Because the Cloud WAF has multiple globally diverse servers spreading the load it can migitate a DDoS attack. That same strong point is the weakness why it isn't a good protection against sophisticated hackers using zero day vulnerabilities. it's not living on the server, it doesn't see the code that gets executed to catch something dangerous happening, it might have rules to catch something easy like XSS or SQL injections.
Wordfence on the other hand can't help at all against a DDoS attack, it might even go down faster because of the processing overhead that Wordfence creates.
Protecting against hacking attempts is what makes Wordfence an excellent Web Application Firewall. It runs before any php code is executed and analyzes everything that is happening. As Mark explains, it has access to user identity data and can use this data to make decisions. On top of that it also runs scans on all files on the server to check for known backdoors or attack vectors. It compares files from known plugins to the original version on wordpress.org to spot any modifications. Last but not least you get warnings about out-of-date plugins, about brute force login attempts and can even show you real time traffic to your site. Very neat stuff. Even the free version has all this.
6:58 pm
Stan, Thanks and I was specifically thinking about DDOS attacks. I've been hit before and they are no fun. I like having both options available and working for me. Website security is becoming a full time job! :)
12:26 pm
I would like to know how CleanTalk plugin compares to Wordfence. They seem to have an awesome Firewall Spam feature that stops hackers coming from spammy IP so they are blocked before they even get to our site. We use both for now i.e. CT & WF, and they seem to complement each other.
Please provide a comparison feedback on this.
thanks
3:13 pm
I'm sorry but I'm not familiar with that product. I googled it and it looks like it has a small user-base. Spam protection really benefits from the network effect. The more people who use it, the larger the attack surface, the more data they have to make their decisions. So I'd go with Akismet if you want spam protection. They have a massive install base.
Mark.
8:50 pm
One of the best security for WordPress, As of now 100s of attack blocked by WordFence and still protecting my Blog's from vulnerable crawlers and bots.
Thank you for Protectin The Web.
5:49 pm
I accept that product comparison is a fair way to market your product, but this article raises more questions than answers for me - albeit I have minimal technical knowledge:
1. There is no comparison between the free and paid versions of the products referred to.

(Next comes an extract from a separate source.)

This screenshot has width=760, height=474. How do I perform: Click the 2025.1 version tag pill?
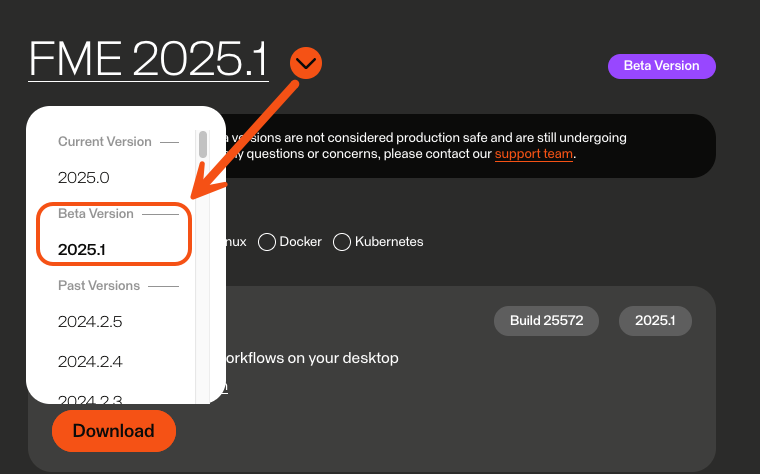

2. My experience is that the free version of Wordfence does a good job in blocking malicious hits, but does not effectively block invasive bots that steal bandwidth.
3. The free version of Cloudfare offers caching and rules based filtering that effectively blocked the nuisance bots that free Wordfence didn't stop.
4. I found using both free Wordfence and free Cloudfare together provide good security while reducing server load and bandwidth abuse.
7:28 am
Two days ago we experienced constant emails from WordFence that someone was blocked. It happened every 30 seconds or so all day long creating about 1500 emails. I looked at the IP addresses of those attempting to login and they were from all over the planet. It kept going for the whole day. WordFence worked and blocked them all.
What was this??? It has now slowed to a trickle of attempted logins. I'm curious about what this is called. I have subsequently made all passwords to all our other sites VERY strong.